■ YOUR GOAL: The required answer is each line in the entries below where "Select" occurs.

===== DATA TO EXAMINE =====

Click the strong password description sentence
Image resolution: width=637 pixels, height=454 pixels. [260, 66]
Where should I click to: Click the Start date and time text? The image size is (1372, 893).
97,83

=====
===== DATA TO EXAMINE =====

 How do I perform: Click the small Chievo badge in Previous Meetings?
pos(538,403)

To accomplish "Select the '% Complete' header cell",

=====
===== DATA TO EXAMINE =====

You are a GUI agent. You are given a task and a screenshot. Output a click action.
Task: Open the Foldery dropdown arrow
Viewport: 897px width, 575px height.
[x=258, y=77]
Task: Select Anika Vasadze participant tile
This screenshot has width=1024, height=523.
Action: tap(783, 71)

=====

■ TASK ANSWER:
To accomplish "Select the '% Complete' header cell",
Task: Select Anika Vasadze participant tile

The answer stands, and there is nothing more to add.